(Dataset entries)
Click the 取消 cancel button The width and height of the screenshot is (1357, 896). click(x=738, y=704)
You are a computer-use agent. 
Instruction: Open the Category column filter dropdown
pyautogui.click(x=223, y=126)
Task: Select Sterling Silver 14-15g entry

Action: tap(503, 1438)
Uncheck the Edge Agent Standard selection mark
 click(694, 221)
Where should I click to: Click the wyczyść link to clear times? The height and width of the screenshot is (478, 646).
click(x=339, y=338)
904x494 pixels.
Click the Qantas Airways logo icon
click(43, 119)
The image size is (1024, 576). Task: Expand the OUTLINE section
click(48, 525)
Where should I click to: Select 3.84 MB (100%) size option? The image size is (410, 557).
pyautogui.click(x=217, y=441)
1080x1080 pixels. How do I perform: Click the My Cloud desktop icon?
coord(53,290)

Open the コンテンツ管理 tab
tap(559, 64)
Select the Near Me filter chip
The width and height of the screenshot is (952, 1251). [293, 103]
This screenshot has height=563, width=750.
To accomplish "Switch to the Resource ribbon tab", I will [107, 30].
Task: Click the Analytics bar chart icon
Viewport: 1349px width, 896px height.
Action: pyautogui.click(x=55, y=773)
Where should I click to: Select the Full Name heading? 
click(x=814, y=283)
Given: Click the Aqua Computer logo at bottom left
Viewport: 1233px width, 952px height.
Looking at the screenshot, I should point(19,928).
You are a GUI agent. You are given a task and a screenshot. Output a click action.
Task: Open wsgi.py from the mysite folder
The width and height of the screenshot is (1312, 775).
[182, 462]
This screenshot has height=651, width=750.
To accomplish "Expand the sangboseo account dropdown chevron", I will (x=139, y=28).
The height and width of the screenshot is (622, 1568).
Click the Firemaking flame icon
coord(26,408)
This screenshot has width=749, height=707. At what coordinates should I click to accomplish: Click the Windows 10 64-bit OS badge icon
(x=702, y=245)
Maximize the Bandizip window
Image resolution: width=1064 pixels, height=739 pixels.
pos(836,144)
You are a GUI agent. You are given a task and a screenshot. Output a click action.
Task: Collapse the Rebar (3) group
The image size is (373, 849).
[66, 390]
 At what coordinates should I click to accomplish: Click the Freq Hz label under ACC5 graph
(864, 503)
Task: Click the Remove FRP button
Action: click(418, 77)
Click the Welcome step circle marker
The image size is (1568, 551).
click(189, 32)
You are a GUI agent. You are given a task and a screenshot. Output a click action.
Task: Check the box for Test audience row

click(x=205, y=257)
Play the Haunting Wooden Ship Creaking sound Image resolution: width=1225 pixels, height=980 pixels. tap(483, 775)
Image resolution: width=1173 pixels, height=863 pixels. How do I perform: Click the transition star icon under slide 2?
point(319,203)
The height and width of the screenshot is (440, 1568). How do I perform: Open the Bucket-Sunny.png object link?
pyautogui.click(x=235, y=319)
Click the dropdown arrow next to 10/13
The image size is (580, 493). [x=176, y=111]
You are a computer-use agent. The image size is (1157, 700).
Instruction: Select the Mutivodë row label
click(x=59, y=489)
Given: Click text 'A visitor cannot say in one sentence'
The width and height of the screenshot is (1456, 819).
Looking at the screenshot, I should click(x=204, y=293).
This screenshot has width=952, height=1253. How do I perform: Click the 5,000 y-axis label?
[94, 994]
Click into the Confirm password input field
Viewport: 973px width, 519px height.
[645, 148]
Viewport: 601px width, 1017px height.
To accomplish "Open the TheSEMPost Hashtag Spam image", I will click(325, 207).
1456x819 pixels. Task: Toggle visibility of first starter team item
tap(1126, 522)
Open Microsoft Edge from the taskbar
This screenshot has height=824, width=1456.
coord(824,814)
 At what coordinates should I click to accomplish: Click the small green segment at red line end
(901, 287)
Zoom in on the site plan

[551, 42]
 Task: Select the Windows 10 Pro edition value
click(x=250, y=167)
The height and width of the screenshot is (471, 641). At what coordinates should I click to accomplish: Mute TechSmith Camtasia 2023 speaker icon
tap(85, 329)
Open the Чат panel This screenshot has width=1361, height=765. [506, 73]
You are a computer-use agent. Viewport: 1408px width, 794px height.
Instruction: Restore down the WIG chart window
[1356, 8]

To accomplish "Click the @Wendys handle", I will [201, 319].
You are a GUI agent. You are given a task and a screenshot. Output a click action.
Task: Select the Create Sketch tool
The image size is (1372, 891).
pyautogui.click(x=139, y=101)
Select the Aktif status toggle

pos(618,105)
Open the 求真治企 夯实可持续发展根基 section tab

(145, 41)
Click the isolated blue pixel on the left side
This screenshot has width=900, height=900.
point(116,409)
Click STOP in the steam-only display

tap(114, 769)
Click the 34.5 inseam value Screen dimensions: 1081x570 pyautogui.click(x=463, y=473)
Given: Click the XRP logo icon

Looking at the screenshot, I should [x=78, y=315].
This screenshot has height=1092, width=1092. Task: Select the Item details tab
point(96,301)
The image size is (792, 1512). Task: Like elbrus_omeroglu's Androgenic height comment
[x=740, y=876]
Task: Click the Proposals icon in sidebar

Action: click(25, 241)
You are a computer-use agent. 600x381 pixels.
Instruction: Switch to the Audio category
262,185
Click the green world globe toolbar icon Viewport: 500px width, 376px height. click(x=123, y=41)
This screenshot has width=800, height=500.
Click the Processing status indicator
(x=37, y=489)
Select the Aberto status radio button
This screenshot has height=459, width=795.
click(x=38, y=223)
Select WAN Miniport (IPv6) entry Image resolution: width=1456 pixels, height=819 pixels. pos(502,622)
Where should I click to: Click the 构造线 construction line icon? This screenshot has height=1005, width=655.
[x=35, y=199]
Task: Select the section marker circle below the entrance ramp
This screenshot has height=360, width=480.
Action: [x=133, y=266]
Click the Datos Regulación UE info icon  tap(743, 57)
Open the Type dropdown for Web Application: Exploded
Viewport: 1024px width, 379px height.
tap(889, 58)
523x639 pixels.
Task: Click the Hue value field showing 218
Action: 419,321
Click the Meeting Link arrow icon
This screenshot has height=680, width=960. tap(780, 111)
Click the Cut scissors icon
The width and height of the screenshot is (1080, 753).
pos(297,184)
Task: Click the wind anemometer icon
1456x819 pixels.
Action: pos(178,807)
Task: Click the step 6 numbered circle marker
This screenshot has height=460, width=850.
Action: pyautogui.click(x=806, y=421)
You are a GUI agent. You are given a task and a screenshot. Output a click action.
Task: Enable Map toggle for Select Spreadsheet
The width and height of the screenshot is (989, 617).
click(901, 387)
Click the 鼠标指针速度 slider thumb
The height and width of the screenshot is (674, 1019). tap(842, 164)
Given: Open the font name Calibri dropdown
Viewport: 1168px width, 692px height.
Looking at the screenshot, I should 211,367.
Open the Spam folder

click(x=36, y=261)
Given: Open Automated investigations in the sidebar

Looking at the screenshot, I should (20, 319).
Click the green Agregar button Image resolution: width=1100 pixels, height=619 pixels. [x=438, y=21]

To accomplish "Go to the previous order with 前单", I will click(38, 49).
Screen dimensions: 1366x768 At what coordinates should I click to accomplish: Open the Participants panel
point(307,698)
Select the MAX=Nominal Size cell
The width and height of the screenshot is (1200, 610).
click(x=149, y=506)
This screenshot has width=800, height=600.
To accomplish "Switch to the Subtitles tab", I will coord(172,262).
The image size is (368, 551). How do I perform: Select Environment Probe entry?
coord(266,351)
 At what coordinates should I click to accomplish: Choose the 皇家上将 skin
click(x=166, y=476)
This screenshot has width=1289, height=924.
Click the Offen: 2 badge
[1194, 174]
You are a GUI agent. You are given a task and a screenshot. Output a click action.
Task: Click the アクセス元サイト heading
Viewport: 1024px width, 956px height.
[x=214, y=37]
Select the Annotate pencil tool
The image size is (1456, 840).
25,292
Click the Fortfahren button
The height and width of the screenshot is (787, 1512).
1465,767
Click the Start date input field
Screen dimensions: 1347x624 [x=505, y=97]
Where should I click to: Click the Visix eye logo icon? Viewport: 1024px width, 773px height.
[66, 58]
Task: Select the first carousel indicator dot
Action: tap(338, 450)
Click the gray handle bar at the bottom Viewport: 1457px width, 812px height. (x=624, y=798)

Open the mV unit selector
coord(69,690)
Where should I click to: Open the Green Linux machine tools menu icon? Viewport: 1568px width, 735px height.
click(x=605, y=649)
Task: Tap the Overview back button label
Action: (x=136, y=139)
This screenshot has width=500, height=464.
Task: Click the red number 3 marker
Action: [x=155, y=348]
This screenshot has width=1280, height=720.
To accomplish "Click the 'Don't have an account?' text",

#### Task
In the entries above, find each line with the word "handle" and return it.

#### Answer section
To accomplish "Click the @Wendys handle", I will [201, 319].
Click the gray handle bar at the bottom Viewport: 1457px width, 812px height. (x=624, y=798)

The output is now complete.